Both the mix positions are located backstage, away from the mayhem of the arena floor, so at FOH, Pooch watches the show via remote cameras and hears it through a pair of Cohesion CP6+ self-powered compact loudspeakers, with an additional sub hidden behind his DiGiCo SD12 console. “I’m not using a pair of Genelecs or Tannoys because I want the sonic signature of the box to be the same as what’s happening out there,” he explains.

Travis Scott roars nightly into a Sennheiser Digital 6000 with a MM 435 capsule. Photo: Kevin Mazur/Getty Images.
Travis Scott roars nightly into a Sennheiser Digital 6000 with a MM 435 capsule. Photo: Kevin Mazur/Getty Images.

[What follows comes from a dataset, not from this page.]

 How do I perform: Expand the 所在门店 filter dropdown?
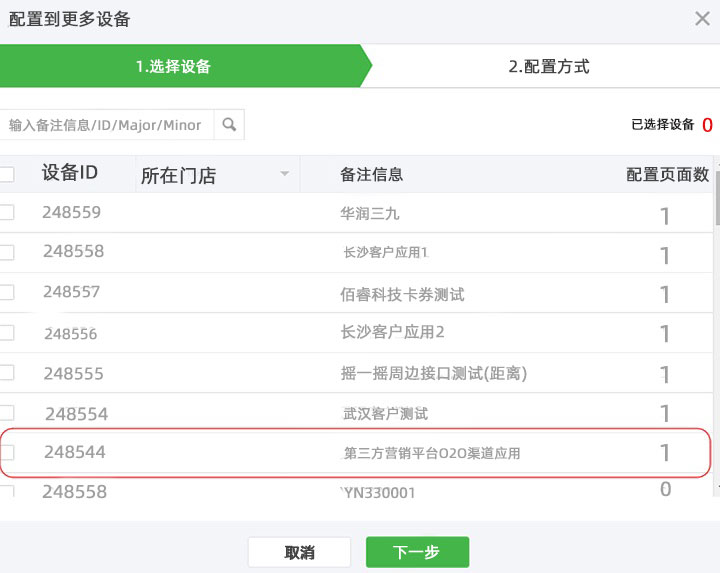284,174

A Waves server is on hand, providing a selection of favorite plug-ins like the CLA 76, MondoMod, H-Reverb and Scheps Parallel Particles among others, but there’s a bit of outboard gear, too, like a Stove unit from Hendy Amps. “I have it across the mix buss insert; it’s harmonic distortion basically,” says Pooch. “It takes 2k transients and rounds them off so they sound less digital and more analog. The only other unit is an RND Master Buss Processor that I’m using for its spread feature, where you can take frequencies and spread, push or pull them in the mix. I have it on the vocal group to make it wide in comparison to where the playback is—because when you’re talking about a show that’s a left and right and a vocal, that vocal better be the focus. The marquee outside says ‘Travis Scott,’ and you’d better be able to hear every single thing he’s doing.”

If it sounds like there isn’t much in the way of inputs, that’s true, and as Pooch explains, that actually makes the show far more challenging to mix: “You might think, ‘oh, it’s four inputs—set it and forget it and watch the show,’ but it’s not like that at all. If I have 100 inputs and the guitar dies, I have another 98 inputs that I can hang on to until the guitar gets fixed. With this, there are only a few inputs and it’s not just playback—it’s a DJ performing, doing different filter sweeps, flying different volumes at me, inserting an EQ—and all that is different every time. Chase B is a great DJ, so I need to maintain the artistry of what he’s doing, and that can be a challenge when we have 202 P.A. boxes turned way up and I’m working with something that, say, doesn’t have any information under 200 Hz. You still want that full sound, right? So you wouldn’t think with four inputs that I’d have to turn a bunch of knobs, but it’s constant—and that’s what makes it exciting!”